Taking passage on the steamer Northern Light, we leave the settlement of Lesser Slave Lake, this world-in-small, on the first day of October, and, from here to Athabasca Landing, travel in company with Mr. J.K. Cornwall, President of the Northern Transportation Company. Between the time of our journey and this writing, Mr. Cornwall has been returned as Member of the Alberta Legislature for the district we are now traversing. He certainly knows his constituency better than most representatives do. There is scarcely a mile of these unmapped ways that he has not tramped alone; not an Indian guide in the North can last with “Jim” for a week, in summer, or on snow-shoes. When some Lesser Slave half-breeds were told that Mr. Cornwall was going to run for the legislature against Allie Brick, one of them said, “Jim wins. Allie Brick can’t run. Not much fun in that race. No man on Peace River can run like Jim.”
Mr. Cornwall’s pronouncement on the North Country can be taken as authoritative. He says, “Practically all the timber of any commercial value between the Great Lakes and the Rocky Mountains is in these northern watersheds. This timber will be a very important factor in the coming development of Prairie Canada to the south, and fortunately, too, it is most get-at-able. There are thirty-six hundred miles of river and lake in the North on which steamers are plying to-day and which are open for navigation for six months in every year. The first railway that comes in will tap a system of transporation equalled only on this continent by the Mississippi and St. Lawrence with the Great Lakes. The American Government has spent two hundred million dollars on the improvement of Mississippi navigation, and to-day it is not as valuable a national asset as the great Athabasca-Mackenzie-Peace system is as it came from the hand of Nature. Thirty thousand bushels of wheat that would grade ‘No. 1 Northern’ was produced in the Peace River Country this year, besides thousands of bushels of oats and barley. In this Northland there are 100,000,000 acres of land fit for the growing of grain.”

┄┄┄┄┄┄┄┄┄┄┄┄┄┄┄┄┄┄┄┄

| REQUIRED ACTIONS |
a) Name every grain crop that the passage about the journey from Lesser Slave Lake says was grown in the Peace River Country.
b) According to the passage about the journey from Lesser Slave Lake, how many miles of northern river and lake have steamers plying on them?

| DATA PROVIDED |
┄┄┄┄┄┄┄┄┄┄┄┄┄┄┄┄┄┄┄┄

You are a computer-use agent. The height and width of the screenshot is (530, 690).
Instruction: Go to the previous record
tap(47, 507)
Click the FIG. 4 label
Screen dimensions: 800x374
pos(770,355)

┄┄┄┄┄┄┄┄┄┄┄┄┄┄┄┄┄┄┄┄

| ANSWER LIST |
a) Wheat, oats, and barley.

b) Thirty-six hundred miles.